HIJAB: This Ones For The Ladies


I represent the political party that stands on behalf of the half naked Barbie.

I represent the woman of the 21 century and this woman is everything, except for her dignity.

I represent the oppression that’s been painted pink where my body wins and my voice just shrinks.

I represent the fact that I don’t even have to think. I can manipulate a gentleman with just my flirty wink.

I represent the degrading that we the women are facing on our own accord. I’m standing with the so called “feminists” that are also fashion magazine whores. I’m marching with the ladies who fight for their rights except they slow me down just a little because I think their jeans are too tight.

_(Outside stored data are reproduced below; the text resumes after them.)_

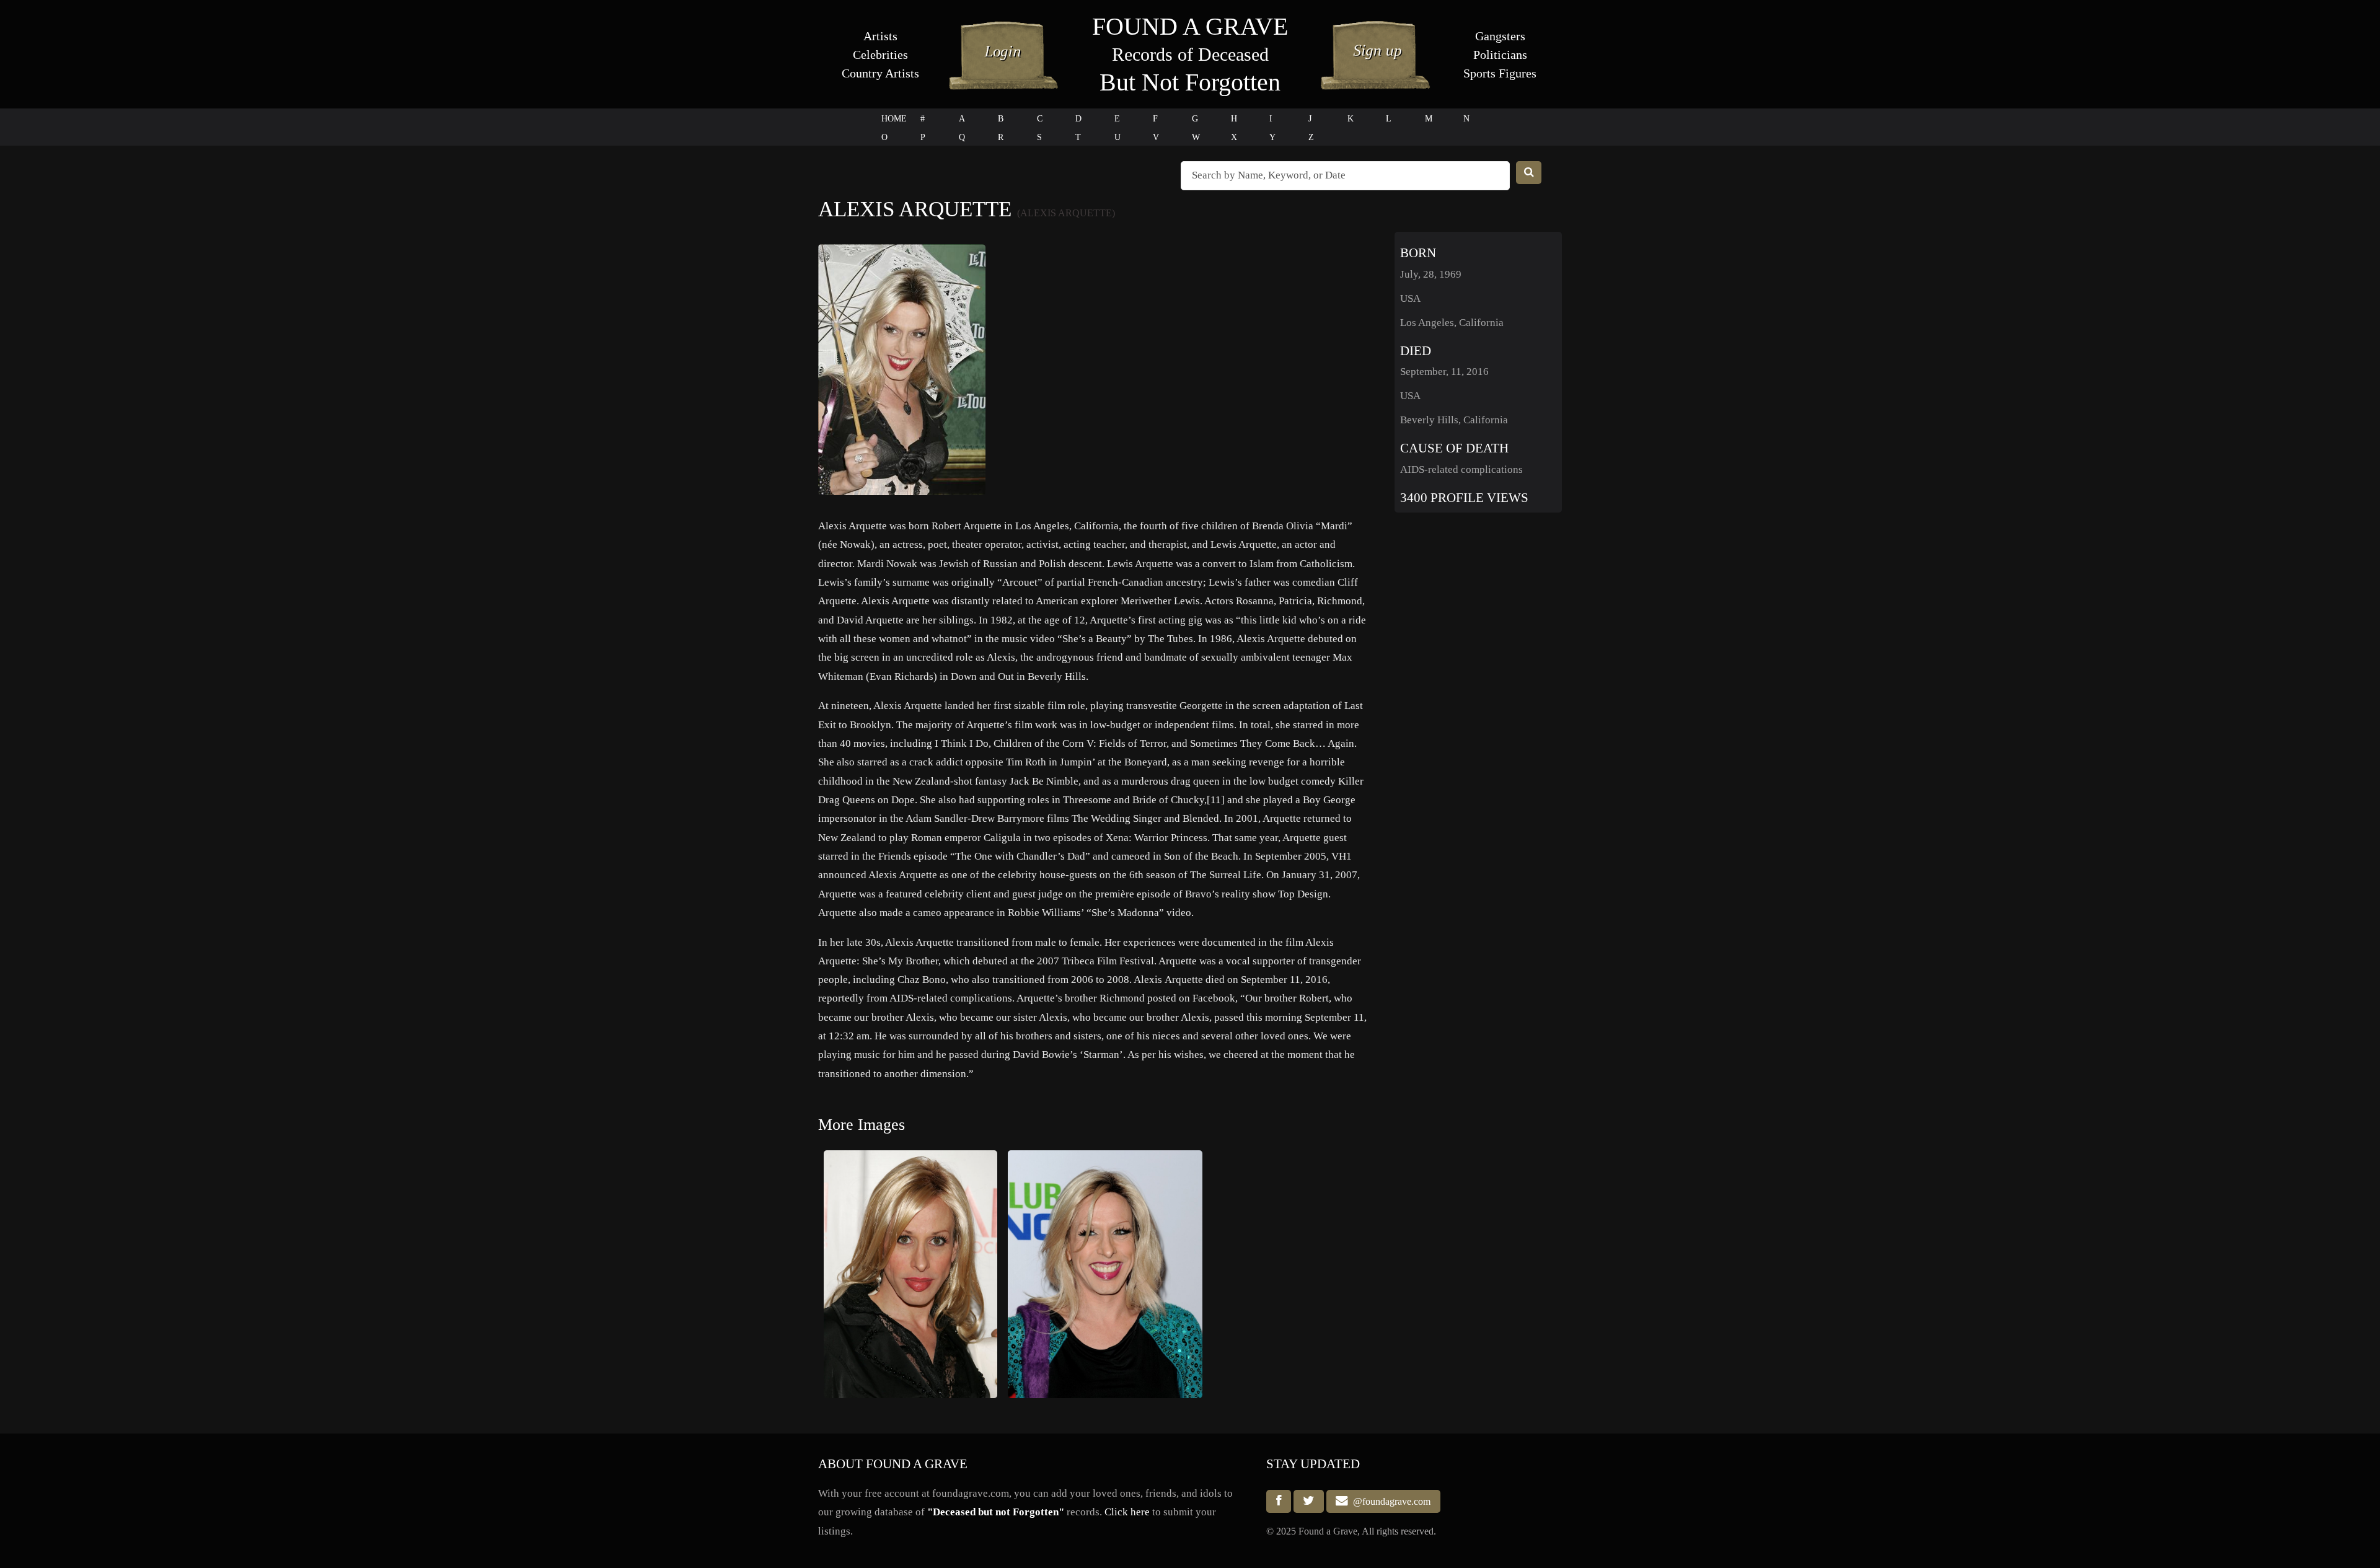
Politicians (1500, 54)
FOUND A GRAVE (1190, 26)
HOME (894, 118)
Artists (880, 36)
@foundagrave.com (1389, 1501)
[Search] (1529, 172)
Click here (1127, 1512)
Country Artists (880, 73)
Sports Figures (1499, 73)
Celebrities (880, 54)
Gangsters (1500, 36)
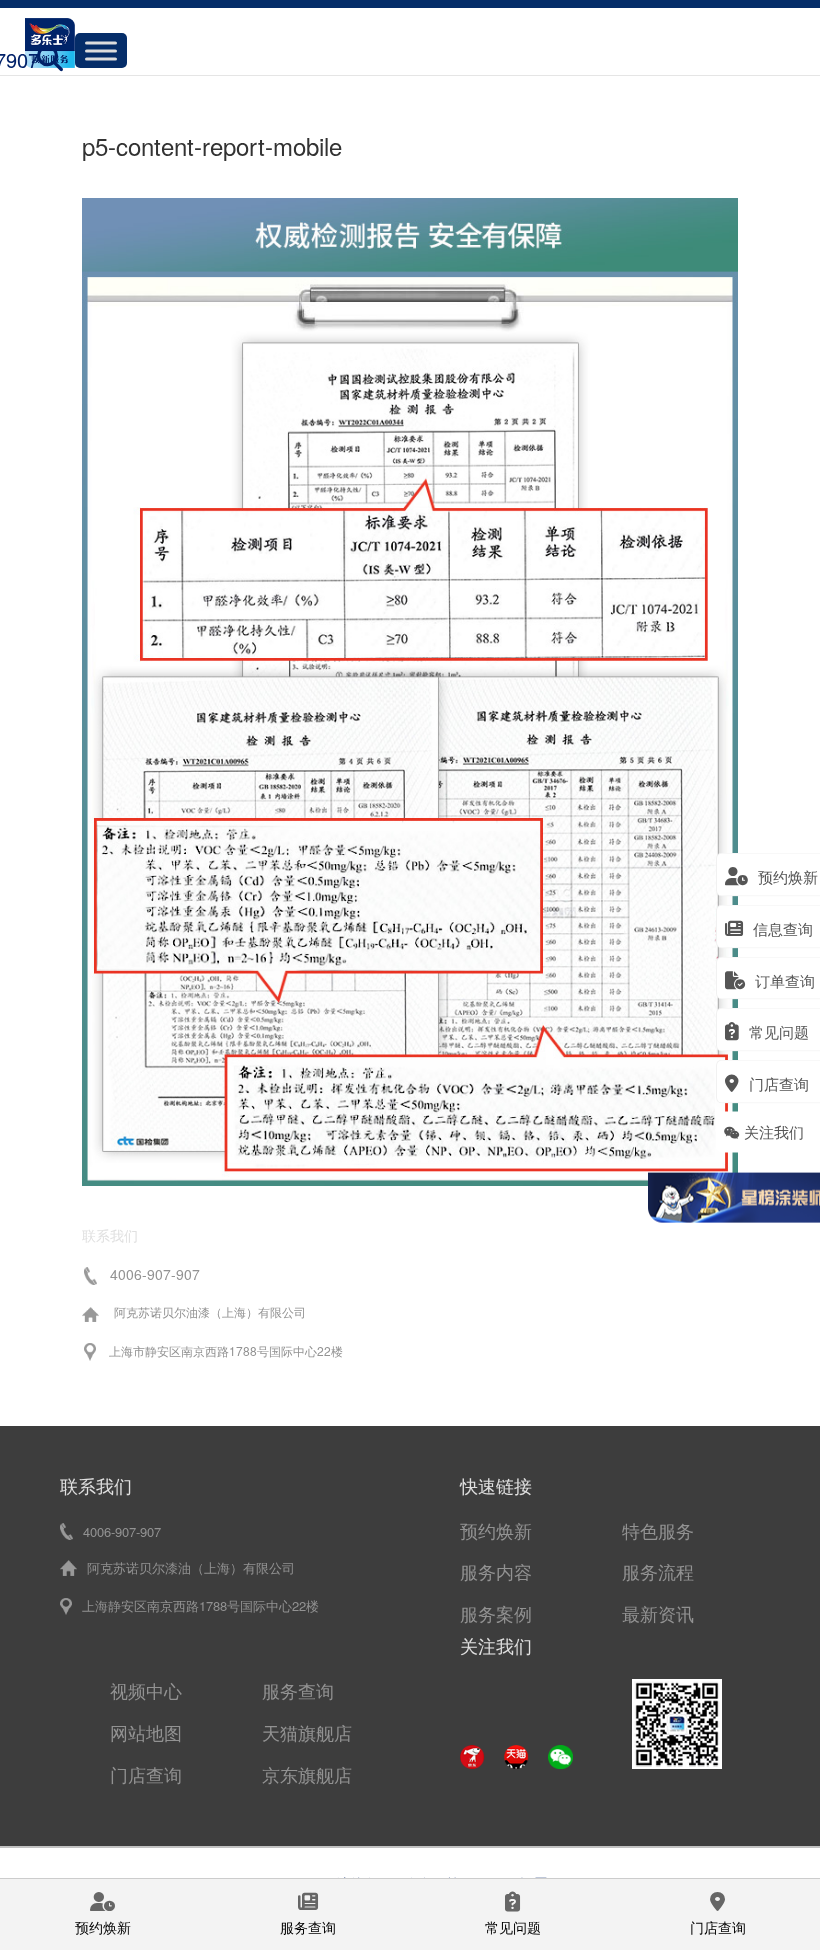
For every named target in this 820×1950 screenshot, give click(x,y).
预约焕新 (496, 1530)
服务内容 (496, 1571)
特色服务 (658, 1530)
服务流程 (658, 1571)
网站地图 (146, 1732)
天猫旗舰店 (307, 1732)
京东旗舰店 (307, 1774)
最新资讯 (658, 1613)
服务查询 (298, 1690)
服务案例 (496, 1613)
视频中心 (146, 1690)
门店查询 (146, 1774)
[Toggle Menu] (101, 50)
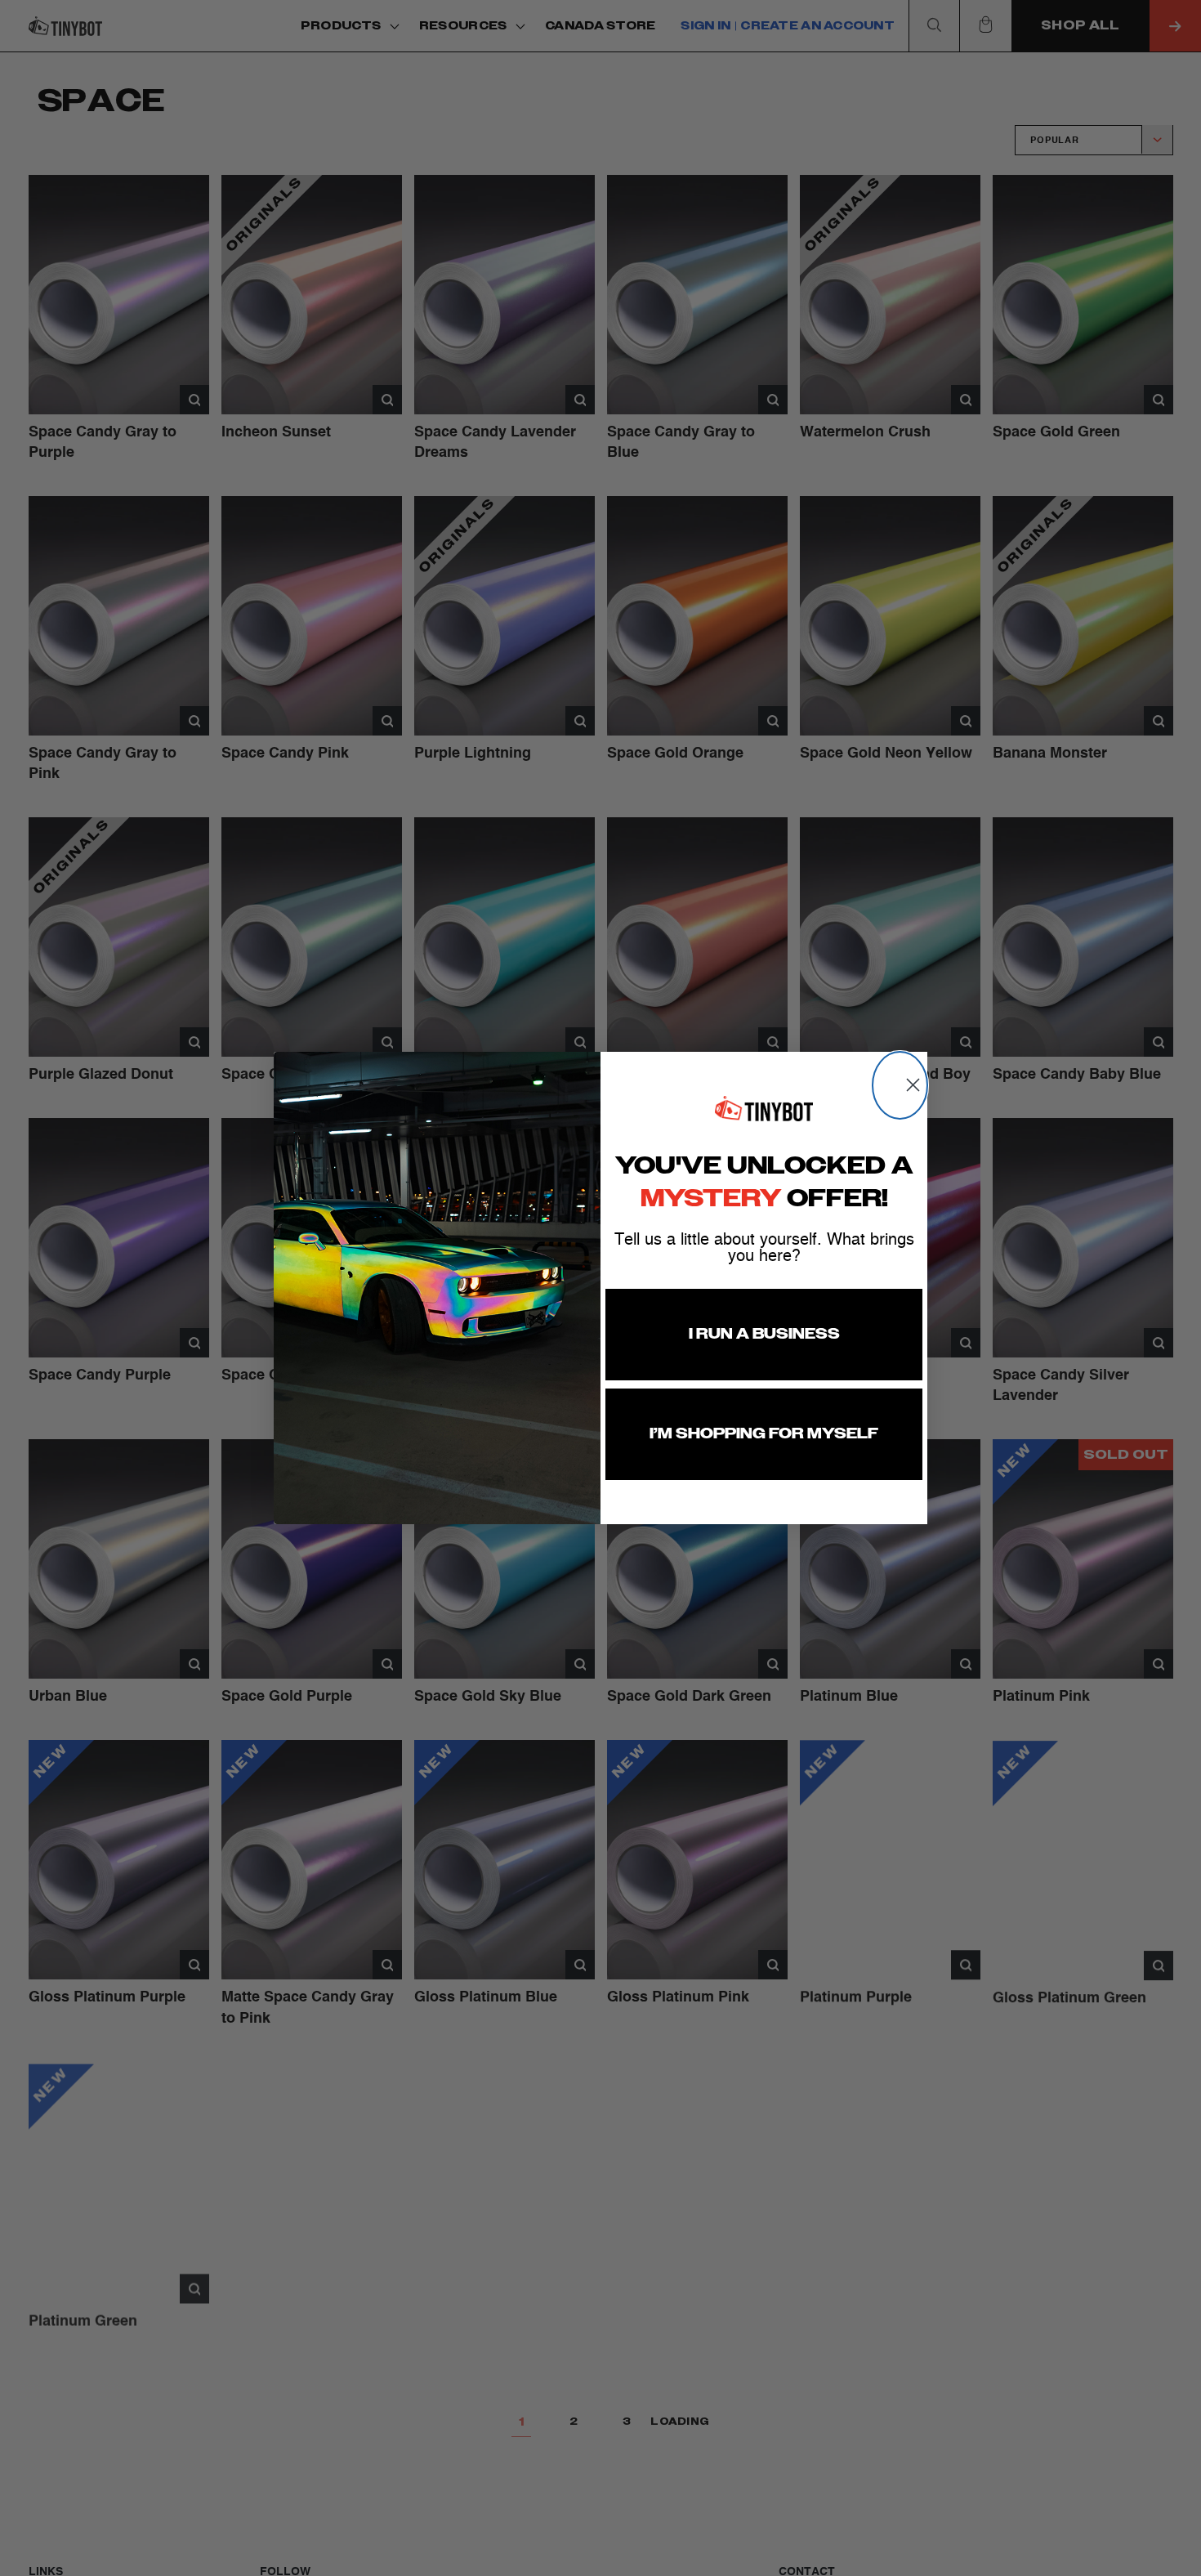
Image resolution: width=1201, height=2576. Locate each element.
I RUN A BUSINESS (764, 1334)
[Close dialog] (900, 1085)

I represent the rape and the pain, the sliced wrists, the prostitutes pay, sticking my finger down my throat so that I can look okay, all of the tears and all of the cries that came from the hardship of trying to please the guys.

I represent the freedom of choosing to be enslaved by this patriarchal system that robs me day by day.

I represent the hatred I’ve got for the mirror and the naked girl on the front cover and I represent the advertisement that claims it’s all better because I’m the revolution of womankind. I’m here to change the system that’s kept us blind. So take off all your clothes ladies and you will live the life, except there are just a couple of guidelines that you should probably know. You’ve got to flirt, walk, talk, dress, and know exactly where to go. Here! Take my copy of Cosmo. 50 things he wants to see in bed, 50 things I think you misread.

You’re doing something wrong you’re not skinny enough, your chest is WAY too small, plus you’re covering too much. Darling, I really don’t see how you can move along without investing in this kind of stuff because otherwise how is anyone supposed to validate that ass.

I really do apologize, I know I’m not showing enough skin for you and I should know better than to think this body is mine. I was sent out here to live out the secret of Victoria. I have the freedom to succumb to your fashion magazines and submit myself to your fantasies but if I choose anything other than that. I guess I’m oppressed. I have the right to wear whatever I want but only if it has the length of a mini dress. But this shirt here, that’s to my knees and hides my figure, they tell me to get it off my body, how am I going to be like the “pretty” air headed figure. And these colored scarves don’t seem to aesthetically cut it. They want to see extensions. They want to see hair dye. They want to see it gutted. And apparently, my posture is not womanly and my face is not the prettiest, unfortunately.

But I was wondering if someone could please tell me, WHO THE HELL DECIDED THAT I WAS UGLY? Is my face really not clear enough for you to just look at me? Do I really need to take off my clothes to get a job in any industry?

My sisters in Islam, they are brave ones. Wearing their religion proudly, and not around their necks as a fashion statement but atop their heads, encircling their faces, in a spotlight, putting their pride on the line every time they step outside their doors, working like you or I for a better life, sitting behind the wheel of their car taking them from A to B.

Our women are doctors, politicians, lawyers and truth seekers.

They are poets, authors, comedians, and mothers.

They are daughters, sisters, lovers and they are from us. For beneath that hijab upon their head, they are human beings. 

There once however, was a time where I yielded to the mainstream opinions and strayed from my faith. When I was a child, I would be ashamed to walk along side of my Mom. Embarrassed by the whispers, stares, and laughs almost feeling like my own mother was an outsider and that I was outside of her. Kids would come up to me and ask me why my mother has a towel wrapped around her head, and if my uncle was Osama Bin Laden, often making bomb sound effects around me.  BOOM. Guilt by association. Who knew 3 numbers could turn a Muslim from a friend to a flight threat. 9/11.  Like my watch had suddenly become a time bomb and I had acquired the skill to turn my shoelaces into weapons of mass destruction. I had become the schoolyards number one enemy with my back against the wall I’m unable to deny my religion because come 3 o’clock my mother would roll around reminding everyone, including myself who I was.

As the years wore on, I began to realize and appreciate my mother’s strength and modesty. Standing firmly in her place in this desert we call society: an infertile ground that preaches individuality but strips it with judgmental labels and groupings. And yet, she thrives, moving at a mocking pace as though hinting to wandering eyes that a picture would last a whole lot longer. But those eyes never fazed my mother, for she was following her faith and therefore she was fearless, commending respect from those all around her.

Mainstream, this is to you. You can go ahead and call me a girl who is oppressed but I assure you the weight of that institutionalized word will not make me expose my chest. I am already perfect and I will cover so you don’t see, I am damn happy living with my dignity.